Adding OCR Languages in VueScan

VueScan has built-in Optical Character Recognition (OCR) for English, Spanish, German, French and Italian in VueScan 9.8.35 and later.

VueScan uses Google’s Tesseract 3 for VueScan 9.8.34 and earlier, and Tesseract 5 for VueScan 9.8.35 and later.

There are 44 additional languages you can use by downloading one of the ocr_xx.bin files (for VueScan 9.8.34 and earlier) or xxx.traineddata files (for VueScan 9.8.35 and later) below.

These files contain data about the character set used in each of these languages, and the OCR results will be better if you use them.

To add support for additional languages in the “Output | OCR text language” option, you need to download a language-specific file. Store this file on your hard drive in one of the following locations:

Operating System	Download Location
macOS	/Users/Shared
Windows (VueScan 9.1 and earlier)	c:\vuescan
Windows (VueScan 9.2 and later)	same location as vuescan.log or c:\Program Files\VueScan
Linux	same location as vuescan.log or with vuescan executable program

Supported OCR Languages

Click on one of the links below and save the file in the location described above. You can find the additional languages and more accurate (albeit slower) trained data at https://github.com/tesseract-ocr. Note that you need to use one of the three letter language codes built into VueScan.
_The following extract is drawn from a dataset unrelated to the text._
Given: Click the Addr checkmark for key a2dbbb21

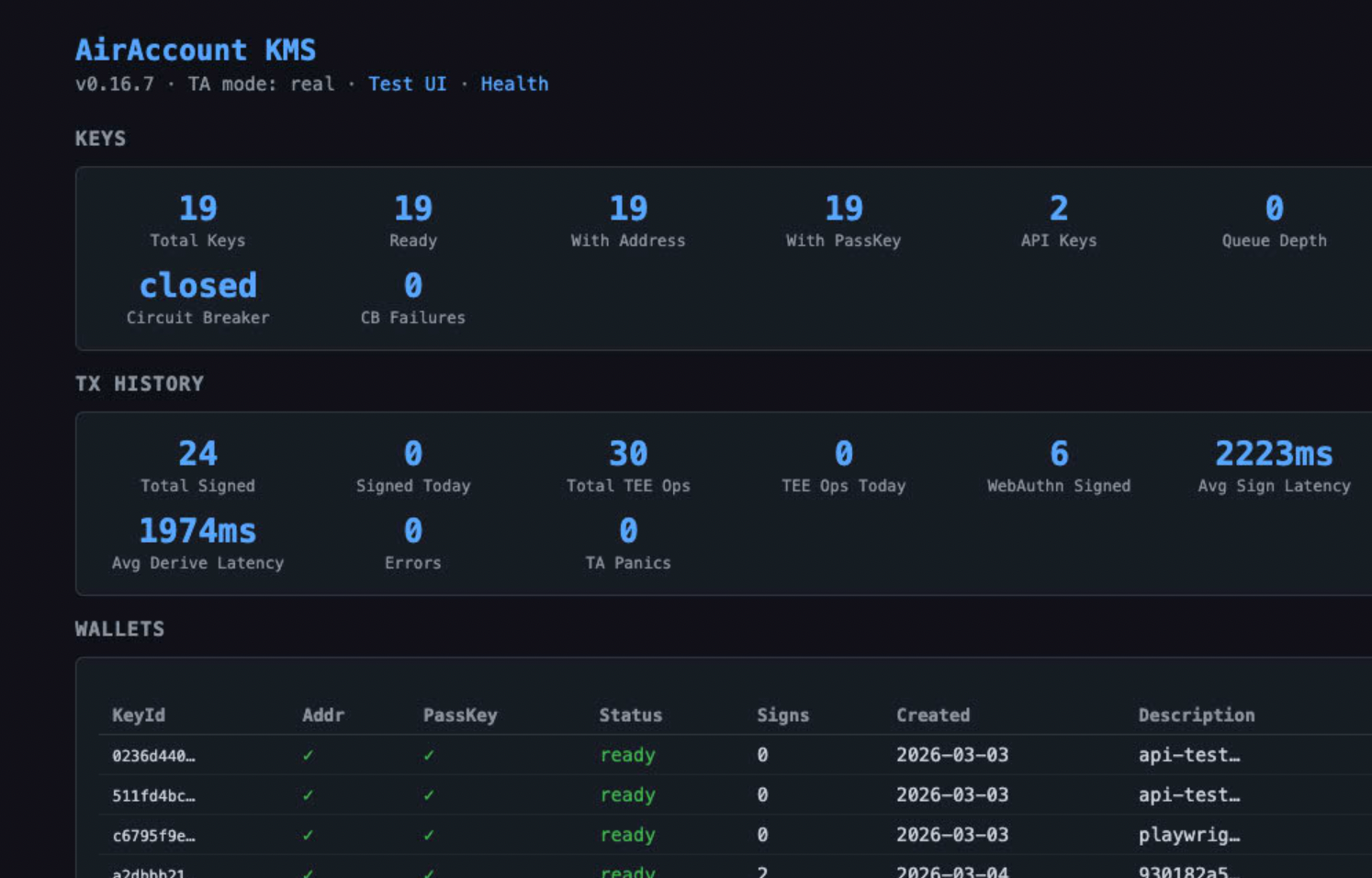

9.8.34 and earlier	9.8.35 and later	Language
ocr_bg.bin	bul.traineddata	Bulgarian
ocr_ca.bin	cat.traineddata	Catalan
ocr_zh.bin	zho.traineddata	Chinese (Simplified)
ocr_tw.bin	zht.traineddata	Chinese (Traditional)
ocr_cs.bin	ces.traineddata	Czech
ocr_da.bin	dan.traineddata	Danish
ocr_nl.bin	nld.traineddata	Dutch
ocr_en.bin (built-in)	eng.traineddata (built-in)	English
ocr_fi.bin	fin.traineddata	Finnish
ocr_fr.bin	fra.traineddata (built-in)	French
ocr_de.bin	deu.traineddata (built-in)	German
ocr_el.bin	ell.traineddata	Greek
ocr_hu.bin	hun.traineddata	Hungarian
ocr_id.bin	ind.traineddata	Indonesian
ocr_it.bin	ita.traineddata (built-in)	italian
ocr_ja.bin	jpn.traineddata	Japanese
ocr_ko.bin	kor.traineddata	Korean
ocr_lv.bin	lav.traineddata	Latvian
ocr_lt.bin	lit.traineddata	Lithuanian
ocr_no.bin	nor.traineddata	Norwegian
ocr_pl.bin	pol.traineddata	Polish
ocr_pt.bin	por.traineddata	Portuguese
ocr_ro.bin	ron.traineddata	Romanian
ocr_ru.bin	rus.traineddata	Russian
ocr_sr.bin	srp.traineddata	Serbian
ocr_sk.bin	slk.traineddata	Slovak
ocr_sl.bin	slv.traineddata	Slovenian
ocr_es.bin	spa.traineddata (built-in)	Spanish
ocr_sv.bin	swe.traineddata	Swedish
ocr_th.bin	tha.traineddata	Thai
ocr_tl.bin	fil.traineddata	Tagalog
ocr_tr.bin	tur.traineddata	Turkish
ocr_uk.bin	ukr.traineddata	Ukrainian
ocr_vi.bin	vie.traineddata	Vietnamese
	ara.traineddata	Arabic
	ben.traineddata	Bengali
	fas.traineddata	Persian
	guj.traineddata	Gujarati
	heb.traineddata	Hebrew
	hin.traineddata	Hindi
	mar.traineddata	Marathi
	tam.traineddata	Tamil
	tel.traineddata	Telugu
	urd.traineddata	Urdu